[edit]
A Single Stepsize Suffices for Unprojected Linear TD(0): Simultaneous Robust and Fast Rates via Polyak–Ruppert Averaging
Proceedings of Thirty Ninth Conference on Learning Theory, PMLR 336:4588-4634, 2026.
Abstract
We study linear TD(0) under Markovian sampling, where data are generated along a single trajectory.
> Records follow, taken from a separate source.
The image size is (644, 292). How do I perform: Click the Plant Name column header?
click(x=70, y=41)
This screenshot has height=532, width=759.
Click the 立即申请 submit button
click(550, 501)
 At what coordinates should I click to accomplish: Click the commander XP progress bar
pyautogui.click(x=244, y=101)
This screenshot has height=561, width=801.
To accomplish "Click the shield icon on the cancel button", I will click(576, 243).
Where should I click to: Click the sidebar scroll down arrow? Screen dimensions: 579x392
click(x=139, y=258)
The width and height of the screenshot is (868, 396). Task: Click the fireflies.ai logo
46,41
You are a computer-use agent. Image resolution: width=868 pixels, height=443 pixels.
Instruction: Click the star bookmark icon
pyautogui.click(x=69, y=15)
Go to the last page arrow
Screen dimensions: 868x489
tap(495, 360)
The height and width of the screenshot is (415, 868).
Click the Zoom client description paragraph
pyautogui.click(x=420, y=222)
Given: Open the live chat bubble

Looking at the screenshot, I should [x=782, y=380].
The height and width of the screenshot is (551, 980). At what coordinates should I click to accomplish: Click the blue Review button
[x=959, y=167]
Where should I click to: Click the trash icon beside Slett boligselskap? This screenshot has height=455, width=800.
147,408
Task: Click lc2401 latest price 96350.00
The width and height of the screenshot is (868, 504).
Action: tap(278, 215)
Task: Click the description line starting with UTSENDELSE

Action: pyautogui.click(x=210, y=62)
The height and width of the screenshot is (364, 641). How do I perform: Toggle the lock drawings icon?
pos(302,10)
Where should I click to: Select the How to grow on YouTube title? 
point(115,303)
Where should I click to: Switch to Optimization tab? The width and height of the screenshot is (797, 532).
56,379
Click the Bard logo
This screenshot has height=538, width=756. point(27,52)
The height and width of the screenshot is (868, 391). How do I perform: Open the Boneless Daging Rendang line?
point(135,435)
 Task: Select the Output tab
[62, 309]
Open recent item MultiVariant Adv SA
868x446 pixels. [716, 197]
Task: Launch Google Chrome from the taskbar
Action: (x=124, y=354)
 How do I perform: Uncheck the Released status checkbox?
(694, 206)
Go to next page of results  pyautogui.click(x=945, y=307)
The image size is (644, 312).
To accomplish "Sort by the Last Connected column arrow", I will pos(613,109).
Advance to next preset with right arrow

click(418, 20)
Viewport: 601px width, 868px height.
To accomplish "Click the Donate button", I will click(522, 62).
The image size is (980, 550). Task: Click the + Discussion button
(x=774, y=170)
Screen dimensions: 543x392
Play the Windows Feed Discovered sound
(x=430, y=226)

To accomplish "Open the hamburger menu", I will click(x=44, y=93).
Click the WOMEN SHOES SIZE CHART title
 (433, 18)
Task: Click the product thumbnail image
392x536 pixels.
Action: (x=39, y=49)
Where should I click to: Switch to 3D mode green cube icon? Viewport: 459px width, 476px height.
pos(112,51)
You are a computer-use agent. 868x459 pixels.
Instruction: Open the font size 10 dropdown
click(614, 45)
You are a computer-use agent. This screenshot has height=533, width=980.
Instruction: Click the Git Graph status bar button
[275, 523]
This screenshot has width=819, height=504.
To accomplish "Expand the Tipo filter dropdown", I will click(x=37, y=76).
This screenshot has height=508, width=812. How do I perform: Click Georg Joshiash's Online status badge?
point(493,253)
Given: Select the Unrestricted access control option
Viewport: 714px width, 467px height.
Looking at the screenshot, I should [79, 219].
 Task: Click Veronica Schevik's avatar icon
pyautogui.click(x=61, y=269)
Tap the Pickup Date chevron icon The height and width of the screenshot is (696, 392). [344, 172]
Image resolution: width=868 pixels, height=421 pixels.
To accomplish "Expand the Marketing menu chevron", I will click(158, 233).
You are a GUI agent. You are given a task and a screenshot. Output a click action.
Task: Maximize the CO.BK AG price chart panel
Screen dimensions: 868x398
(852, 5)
We provide high-probability guarantees for a plain \emph{unprojected} TD(0) algorithm with Polyak–Ruppert (PR) averaging, using a \emph{single} stepsize schedule $\eta_t \propto 1/(\tau_{\mathrm{mix}}\log(t)\,\sqrt{t})$ that depends on mixing time but requires \emph{no prior knowledge of the curvature parameter $\omega$}. Our first result shows that such a choice of the stepsize guarantees that the TD(0) iterates are automatically and uniformly bounded \emph{with high probability}, without projections and without any stability argument based on $\omega$. Building on this result, we establish a simultaneous high-probability convergence guarantee for the PR average: the same stepsize yields both a robust curvature-free $\widetilde{\mathcal O}(\tau_{\mathrm{mix}}/\sqrt{T})$ rate and a fast curvature-dependent $\widetilde{\mathcal O}(\tau_{\mathrm{mix}}^2/(\omega T))$ rate, with the bound taking the minimum of the two. The core technical ingredient is a Poisson-equation toolkit for geometrically mixing Markov chains, which decomposes Markov noise into a martingale term plus a controlled remainder and enables a new self-bounding inductive argument for pathwise stability.